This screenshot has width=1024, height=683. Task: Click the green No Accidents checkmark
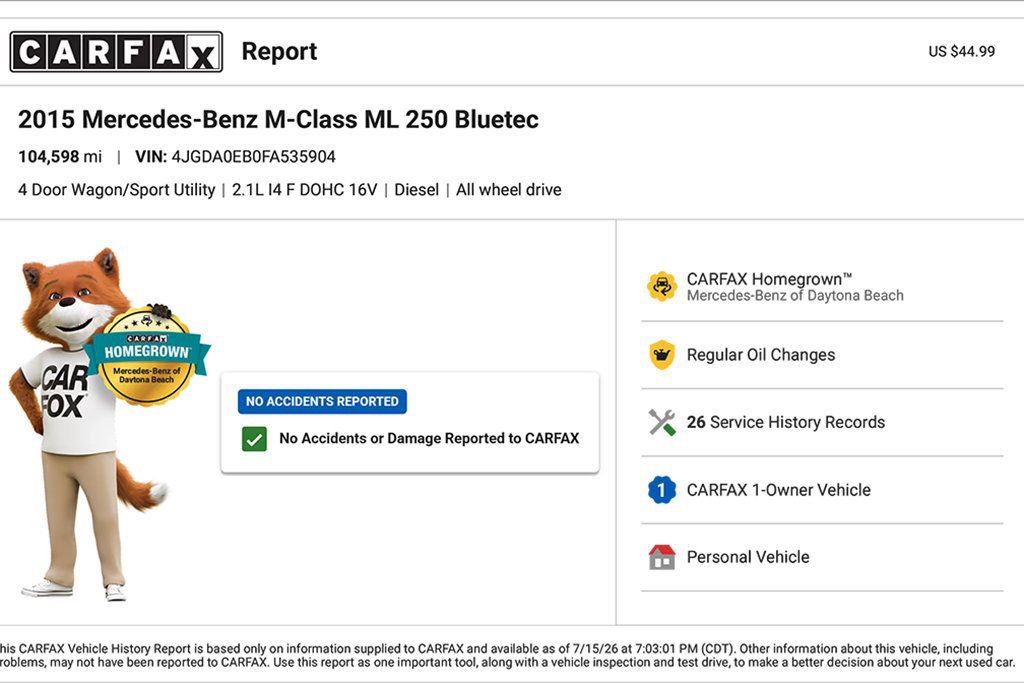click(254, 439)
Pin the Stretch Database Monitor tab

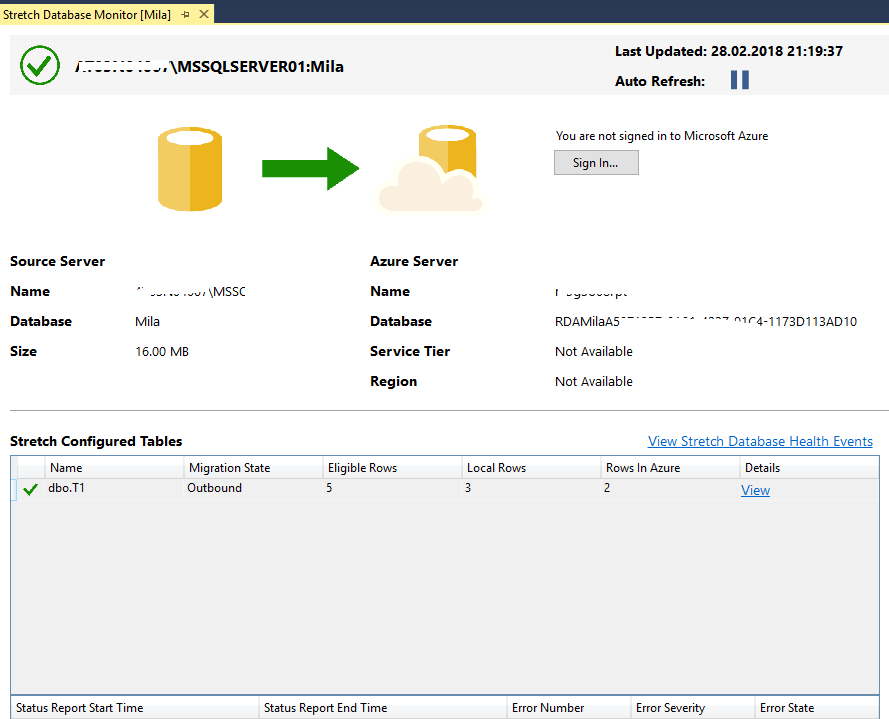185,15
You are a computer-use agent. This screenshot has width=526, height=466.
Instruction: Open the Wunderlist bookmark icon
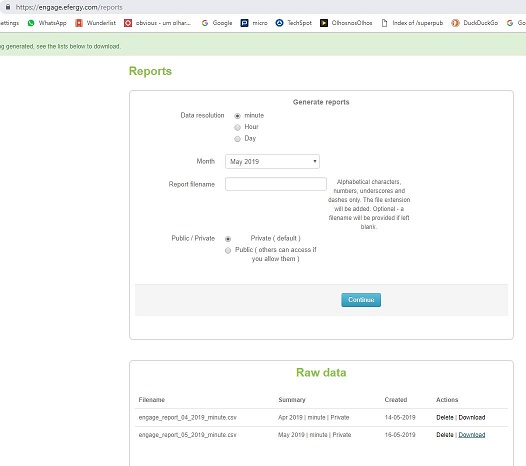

━━━━

== SHORT EXERCISE ==
Please turn the lines above into a JSON list of strings, one string per line, with blank lines and the pictures left out.

== TASK ANSWER ==
[
  "This screenshot has width=1024, height=683. Task: Click the green No Accidents checkmark",
  "click(254, 439)",
  "Pin the Stretch Database Monitor tab",
  "185,15",
  "You are a computer-use agent. This screenshot has width=526, height=466.",
  "Instruction: Open the Wunderlist bookmark icon"
]